● TEXTO PARA LEITURA:
»»
Antes da suspensão, ministro Nunes Marques votou a favor da tese ruralista

Mais de 5 mil lideranças estiveram em Brasília no início de setembro de 2021 para a II Marcha das Mulheres Indígenas © Rafael Vilela

O julgamento da tese do marco temporal no Supremo Tribunal Federal (STF), um dos momentos mais importantes da história para os povos indígenas e para a sociedade brasileira, ganhou novos capítulos na tarde desta quarta (15). 

Na ocasião, o ministro Alexandre de Moraes pediu vista e com isso o julgamento foi suspenso por tempo indeterminado. Antes dele, o ministro Kássio Nunes Marques proferiu seu voto a favor do marco temporal e contra os direitos dos povos originários.

Antes do pedido de vista, o placar do julgamento estava 1×1. Na semana passada, o relator da matéria, o ministro Edson Fachin, votou contra o marco temporal e a favor dos direitos originários dos indígenas brasileiros. Ontem à tarde, num voto controverso e completamente alinhado aos interesses do agronegócio, Nunes Marques votou a favor da tese.

Próximos passos

Com o pedido de vista, não há previsão de quando o julgamento será retomado no plenário do STF. A sessão desta quarta foi acompanhada presencialmente por 150 indígenas, de 10 povos distintos, que foram para a frente do prédio da Suprema Corte em Brasília (DF) entoar o grito dos indígenas brasileiros: #MarcoTemporalNão! 

O pedido de vista ocorre quando o ministro ainda não tem uma opinião formada sobre a matéria que está sendo apreciada e pede mais tempo para refletir a respeito e formar o seu juízo. Para que volte a ser analisada no plenário do STF, Alexandre de Moraes deve devolver o processo e o ministro presidente da Corte (atualmente, Luiz Fux) deve colocar o assunto em pauta novamente. O regimento interno afirma que o ministro tem 30 dias para devolver o processo, mas esse prazo geralmente é descumprido.
««
● O QUE SE PEDE:
a – Passe para uma lista JSON de strings, uma para cada linha e sem as linhas em branco, o trecho das linhas de dados de apontamento que vai da linha com "Given: Click the 非独生子女类型 value 二孩" até o fim dessas linhas, com as duas pontas incluídas.
b – Escreva a continuação do texto sobre o julgamento do marco temporal no STF, a partir da última frase mostrada.

Linhas de dados de apontamento
»»
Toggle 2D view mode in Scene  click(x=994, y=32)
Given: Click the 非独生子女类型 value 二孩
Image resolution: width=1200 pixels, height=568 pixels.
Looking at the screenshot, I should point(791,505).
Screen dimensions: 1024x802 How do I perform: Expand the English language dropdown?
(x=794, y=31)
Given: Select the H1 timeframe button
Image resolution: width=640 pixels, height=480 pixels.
««
● RESPOSTAS POR TAREFA:
a –
[
  "Given: Click the 非独生子女类型 value 二孩",
  "Image resolution: width=1200 pixels, height=568 pixels.",
  "Looking at the screenshot, I should point(791,505).",
  "Screen dimensions: 1024x802 How do I perform: Expand the English language dropdown?",
  "(x=794, y=31)",
  "Given: Select the H1 timeframe button",
  "Image resolution: width=640 pixels, height=480 pixels."
]

b –
Tese equivocada

O  julgamento do Recurso Extraordinário (RE) 1.017.365 trata de um pedido de reintegração de posse movido pelo Instituto do Meio Ambiente (IMA) de Santa Catarina contra a comunidade Xokleng da Terra Indígena Ibirama-Lã Klãnõ, também habitada por comunidades Guarani e Kaingang. Esse julgamento teve repercussão geral reconhecida pela Corte. Isso significa que a decisão tomada neste caso terá consequências para todos os povos e terras indígenas do Brasil. Ela definirá, portanto, o futuro dos territórios indígenas do país. 

O marco temporal  defende, de maneira equivocada, que os direitos indígenas começaram com a promulgação da Constituição Federal – em 5 de outubro de 1988 – e que, portanto, as demarcações só valeriam para as terras que estivessem sob posse  e ocupação dos povos indígenas nesta data.

Diversos especialistas afirmam, no entanto, que essa tese é inconstitucional, por ir contra o artigo 231 da própria Constituição Federal, que estabelece de maneira muito clara os “direitos originários” dos povos indígenas – ou seja, seus direitos são anteriores à própria criação de nosso País ou do Estado Brasileiro.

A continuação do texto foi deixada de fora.